Clin Res Cardiol (2023). https://doi.org/10.1007/s00392-023-02180-w

Nicht immer eine Infektion – Auffällige Aggregattasche nach CRT-D-Aggregatwechsel
H. A. K. Hillmann1, J. Müller-Leisse1, T. König1, J. Bauersachs1, D. Duncker1
1Kardiologie und Angiologie, Medizinische Hochschule Hannover, Hannover;
Hintergrund
Auffälligkeiten im Bereich der Aggregattasche entsprechen, insbesondere bei zusätzlich vorhandenen systemischen Infektzeichen, häufig einem Tascheninfekt.
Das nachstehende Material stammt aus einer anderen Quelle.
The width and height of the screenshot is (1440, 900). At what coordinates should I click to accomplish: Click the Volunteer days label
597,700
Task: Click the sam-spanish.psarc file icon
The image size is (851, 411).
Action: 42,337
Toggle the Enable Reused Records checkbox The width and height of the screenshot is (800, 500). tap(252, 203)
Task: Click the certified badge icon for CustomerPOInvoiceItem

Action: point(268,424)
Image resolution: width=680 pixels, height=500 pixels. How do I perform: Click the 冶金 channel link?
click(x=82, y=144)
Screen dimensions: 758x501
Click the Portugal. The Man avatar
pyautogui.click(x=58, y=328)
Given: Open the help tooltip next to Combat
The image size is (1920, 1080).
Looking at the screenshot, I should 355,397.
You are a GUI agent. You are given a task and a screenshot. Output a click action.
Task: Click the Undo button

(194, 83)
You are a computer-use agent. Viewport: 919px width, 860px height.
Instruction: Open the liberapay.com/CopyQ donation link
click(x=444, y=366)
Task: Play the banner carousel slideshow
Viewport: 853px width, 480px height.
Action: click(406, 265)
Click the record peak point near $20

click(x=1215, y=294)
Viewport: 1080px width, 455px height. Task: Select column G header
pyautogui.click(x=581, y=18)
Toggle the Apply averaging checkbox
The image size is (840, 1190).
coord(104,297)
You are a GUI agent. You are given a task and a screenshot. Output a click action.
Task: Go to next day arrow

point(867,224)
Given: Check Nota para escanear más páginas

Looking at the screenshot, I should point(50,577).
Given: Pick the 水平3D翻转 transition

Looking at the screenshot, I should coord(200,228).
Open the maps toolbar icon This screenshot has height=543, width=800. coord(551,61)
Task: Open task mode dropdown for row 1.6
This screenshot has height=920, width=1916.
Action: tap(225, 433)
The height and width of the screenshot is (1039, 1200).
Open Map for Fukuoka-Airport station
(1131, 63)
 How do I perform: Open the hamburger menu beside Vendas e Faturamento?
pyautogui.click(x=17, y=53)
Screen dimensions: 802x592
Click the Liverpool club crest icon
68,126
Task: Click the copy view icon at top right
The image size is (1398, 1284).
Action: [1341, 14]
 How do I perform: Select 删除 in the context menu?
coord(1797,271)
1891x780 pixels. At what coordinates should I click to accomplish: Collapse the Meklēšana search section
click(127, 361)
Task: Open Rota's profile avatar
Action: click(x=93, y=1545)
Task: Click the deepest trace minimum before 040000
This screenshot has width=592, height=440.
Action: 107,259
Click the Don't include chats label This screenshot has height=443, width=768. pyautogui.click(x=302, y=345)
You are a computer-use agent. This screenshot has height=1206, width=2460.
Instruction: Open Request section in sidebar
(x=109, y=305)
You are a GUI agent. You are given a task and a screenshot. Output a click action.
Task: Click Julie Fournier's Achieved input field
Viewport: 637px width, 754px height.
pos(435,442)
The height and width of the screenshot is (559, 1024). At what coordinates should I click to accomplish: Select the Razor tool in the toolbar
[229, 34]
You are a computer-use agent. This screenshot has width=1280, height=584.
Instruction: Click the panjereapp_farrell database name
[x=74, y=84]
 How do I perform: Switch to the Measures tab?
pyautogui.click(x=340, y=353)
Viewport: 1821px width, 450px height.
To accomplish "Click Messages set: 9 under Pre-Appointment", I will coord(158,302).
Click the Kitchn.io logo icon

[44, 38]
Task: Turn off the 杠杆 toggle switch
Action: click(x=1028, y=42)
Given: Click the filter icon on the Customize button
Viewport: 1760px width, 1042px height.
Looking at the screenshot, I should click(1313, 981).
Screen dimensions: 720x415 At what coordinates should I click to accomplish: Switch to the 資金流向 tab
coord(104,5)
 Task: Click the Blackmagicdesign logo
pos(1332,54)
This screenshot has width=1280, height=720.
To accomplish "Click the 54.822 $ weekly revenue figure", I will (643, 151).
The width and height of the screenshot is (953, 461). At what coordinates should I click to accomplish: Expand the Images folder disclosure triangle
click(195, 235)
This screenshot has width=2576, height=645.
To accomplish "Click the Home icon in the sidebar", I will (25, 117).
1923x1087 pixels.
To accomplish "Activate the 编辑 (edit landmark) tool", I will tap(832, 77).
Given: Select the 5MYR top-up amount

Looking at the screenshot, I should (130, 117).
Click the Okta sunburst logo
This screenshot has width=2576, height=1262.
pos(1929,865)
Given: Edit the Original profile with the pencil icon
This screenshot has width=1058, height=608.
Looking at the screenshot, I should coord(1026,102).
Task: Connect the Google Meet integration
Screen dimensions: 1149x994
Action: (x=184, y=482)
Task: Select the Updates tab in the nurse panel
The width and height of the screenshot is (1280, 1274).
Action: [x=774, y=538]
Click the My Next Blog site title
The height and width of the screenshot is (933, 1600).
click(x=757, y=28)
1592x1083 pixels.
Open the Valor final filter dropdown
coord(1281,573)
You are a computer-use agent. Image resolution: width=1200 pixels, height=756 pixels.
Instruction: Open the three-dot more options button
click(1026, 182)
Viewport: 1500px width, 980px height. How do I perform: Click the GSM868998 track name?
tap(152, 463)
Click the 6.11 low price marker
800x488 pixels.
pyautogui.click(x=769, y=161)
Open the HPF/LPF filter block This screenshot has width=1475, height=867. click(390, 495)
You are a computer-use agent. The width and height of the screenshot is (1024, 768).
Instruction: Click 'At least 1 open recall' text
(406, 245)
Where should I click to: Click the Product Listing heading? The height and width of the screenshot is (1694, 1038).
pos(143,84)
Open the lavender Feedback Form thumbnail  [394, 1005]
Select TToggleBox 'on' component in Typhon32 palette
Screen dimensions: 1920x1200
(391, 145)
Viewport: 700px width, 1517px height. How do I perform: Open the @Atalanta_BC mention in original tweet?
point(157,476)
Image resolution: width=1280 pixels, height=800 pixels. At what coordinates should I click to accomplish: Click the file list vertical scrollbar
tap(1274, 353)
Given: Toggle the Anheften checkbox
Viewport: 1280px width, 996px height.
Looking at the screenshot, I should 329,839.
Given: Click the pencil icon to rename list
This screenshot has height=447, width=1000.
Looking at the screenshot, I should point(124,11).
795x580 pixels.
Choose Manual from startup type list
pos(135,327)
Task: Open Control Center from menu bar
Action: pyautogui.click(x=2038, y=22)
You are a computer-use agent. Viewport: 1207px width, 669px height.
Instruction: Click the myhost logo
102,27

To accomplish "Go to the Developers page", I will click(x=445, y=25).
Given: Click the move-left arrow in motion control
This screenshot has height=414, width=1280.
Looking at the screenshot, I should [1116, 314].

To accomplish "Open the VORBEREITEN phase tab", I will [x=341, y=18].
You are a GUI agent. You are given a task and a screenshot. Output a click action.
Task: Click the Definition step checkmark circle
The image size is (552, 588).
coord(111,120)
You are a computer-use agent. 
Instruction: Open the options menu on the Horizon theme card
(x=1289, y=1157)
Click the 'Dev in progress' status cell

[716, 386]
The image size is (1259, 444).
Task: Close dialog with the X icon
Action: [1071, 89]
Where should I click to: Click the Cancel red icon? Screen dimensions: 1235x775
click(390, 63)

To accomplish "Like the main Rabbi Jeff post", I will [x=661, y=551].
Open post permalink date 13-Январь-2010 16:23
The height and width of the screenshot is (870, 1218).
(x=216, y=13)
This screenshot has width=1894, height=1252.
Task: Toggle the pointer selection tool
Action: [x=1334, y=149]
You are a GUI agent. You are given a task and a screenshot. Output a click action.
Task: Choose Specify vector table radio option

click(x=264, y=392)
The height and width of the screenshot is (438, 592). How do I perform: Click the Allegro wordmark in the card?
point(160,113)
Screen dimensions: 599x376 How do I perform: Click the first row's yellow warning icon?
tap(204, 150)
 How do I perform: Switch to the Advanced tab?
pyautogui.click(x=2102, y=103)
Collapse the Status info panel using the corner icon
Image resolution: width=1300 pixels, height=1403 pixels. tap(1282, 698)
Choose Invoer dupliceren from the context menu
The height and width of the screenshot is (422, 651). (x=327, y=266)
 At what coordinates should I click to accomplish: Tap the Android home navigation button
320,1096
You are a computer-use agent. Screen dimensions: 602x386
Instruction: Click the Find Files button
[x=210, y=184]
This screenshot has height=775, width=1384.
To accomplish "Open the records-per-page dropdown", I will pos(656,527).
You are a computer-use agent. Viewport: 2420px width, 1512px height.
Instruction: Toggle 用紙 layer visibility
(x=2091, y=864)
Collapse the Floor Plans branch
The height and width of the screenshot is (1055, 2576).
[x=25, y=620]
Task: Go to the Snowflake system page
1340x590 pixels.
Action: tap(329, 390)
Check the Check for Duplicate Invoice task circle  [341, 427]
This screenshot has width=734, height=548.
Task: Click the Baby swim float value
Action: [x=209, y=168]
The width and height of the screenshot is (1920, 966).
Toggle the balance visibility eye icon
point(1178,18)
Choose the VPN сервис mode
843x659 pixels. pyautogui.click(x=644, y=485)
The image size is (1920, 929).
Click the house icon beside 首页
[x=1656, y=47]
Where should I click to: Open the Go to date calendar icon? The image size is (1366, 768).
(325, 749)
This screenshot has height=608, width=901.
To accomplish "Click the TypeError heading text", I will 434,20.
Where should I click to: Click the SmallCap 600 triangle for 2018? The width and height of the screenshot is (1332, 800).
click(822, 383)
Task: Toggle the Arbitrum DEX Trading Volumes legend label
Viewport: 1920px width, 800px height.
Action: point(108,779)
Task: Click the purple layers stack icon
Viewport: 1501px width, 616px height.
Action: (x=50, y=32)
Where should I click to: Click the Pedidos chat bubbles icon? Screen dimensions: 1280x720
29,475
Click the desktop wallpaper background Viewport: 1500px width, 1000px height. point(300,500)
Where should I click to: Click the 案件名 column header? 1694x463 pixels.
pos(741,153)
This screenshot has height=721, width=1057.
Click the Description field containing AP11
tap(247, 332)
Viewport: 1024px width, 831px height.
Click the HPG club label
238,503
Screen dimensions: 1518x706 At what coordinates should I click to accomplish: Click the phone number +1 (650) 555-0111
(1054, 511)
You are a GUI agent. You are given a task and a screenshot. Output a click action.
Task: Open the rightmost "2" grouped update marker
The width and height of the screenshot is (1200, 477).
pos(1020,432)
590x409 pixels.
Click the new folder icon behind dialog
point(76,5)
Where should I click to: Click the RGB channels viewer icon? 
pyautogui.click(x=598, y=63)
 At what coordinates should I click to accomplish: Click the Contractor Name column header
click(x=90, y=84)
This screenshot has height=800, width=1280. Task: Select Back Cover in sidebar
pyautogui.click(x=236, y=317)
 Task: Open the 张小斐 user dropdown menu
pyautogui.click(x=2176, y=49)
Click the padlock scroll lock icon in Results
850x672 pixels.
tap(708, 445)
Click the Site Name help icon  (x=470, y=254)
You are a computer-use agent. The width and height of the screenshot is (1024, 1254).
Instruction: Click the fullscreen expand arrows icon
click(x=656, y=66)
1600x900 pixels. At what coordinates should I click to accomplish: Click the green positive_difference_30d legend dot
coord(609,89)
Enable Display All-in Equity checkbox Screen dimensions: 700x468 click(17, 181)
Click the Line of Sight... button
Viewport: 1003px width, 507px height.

Die leitliniengerechte Therapie besteht primär in der Gabe ausgewählter Antiinfektiva. Neben einer Tascheninfektion sollten aber auch andere, weniger häufige Differentialdiagnosen, berücksichtigt werden.

Falldarstellung
Ein 67-jähriger Patient erhielt 05/21 bei Batterieerschöpfung einen komplikationslosen Aggregatwechsel seines sekundärprophylaktisch implantierten Defibrillators mit kardialer Resynchronisationstherapie. Nach 07/21 unauffälligem ersten Follow-up erfolgte 11/21 eine außerplanmäßige Vorstellung, da der Patient eine Auffälligkeit an der Aggregattasche bemerkt hatte. Bei Inspektion zeigte sich eine kleine mit Schorf belegte kreisrunde Läsion ca. 2 cm unterhalb der eigentlichen Narbe ohne Infektzeichen. Bei Verdacht auf eine Tascheninfektion erfolgte der Beginn einer Antibiotikatherapie mit Eskalation bei notfallmäßiger stationärer Aufnahme aufgrund systemischer Infektzeichen mit Fieber. Zur weiterführenden Diagnostik bei nicht typischem, sezernierend und intermittierend blutigem, auffälligem Taschenbefund sowie Fieber und systemischen Infektzeichen erfolgte die Durchführung einer PET-CT Untersuchung, in der sich eine fokal mäßig FDG-anreichernde kutane Läsion im Bereich der Aggregattasche ohne Hinweis auf Sondeninfektion zeigte. Nach interdisziplinärer Beurteilung erfolgte bei V.a. einer Neoplasie unklarer Dignität DD Granuloma pyogenes eine Exzision mit histopathologischem Befund eines malignen Melanoms und Notwendigkeit der Nachresektion, postoperativ ohne Hinweis auf Residuen oder lokale Metastasierung. Der Patient befindet sich aktuell in dermatologischen Nachkontrollen, bisher ohne Hinweis auf ein Rezidiv oder Metastasierung.

Diskussion
Tascheninfektionen sind nicht selten und benötigen eine strukturierte und leitliniengerechte Diagnostik. Bei gesichertem Tascheninfekt ist meist eine komplette Systemextraktion erforderlich. Bei lokalen Auffälligkeiten, die sich 1) nicht im unmittelbaren Narbenareal befinden oder keinen Anschluss an das Narbenareal haben, 2) einen atypischen Lokalbefund mit Ulzeration, Sezernierung und Blutung zeigen oder 3) mit deutlichem zeitlichem Abstand zu einer vorangegangenen Operation entstehen, sollte differentialdiagnostisch aber auch an weitere Differentialdiagnosen gedacht werden. Neoplasien stellen eine seltene Differentialdiagnose dar und benötigen ggf. eine interdisziplinäre Beurteilung.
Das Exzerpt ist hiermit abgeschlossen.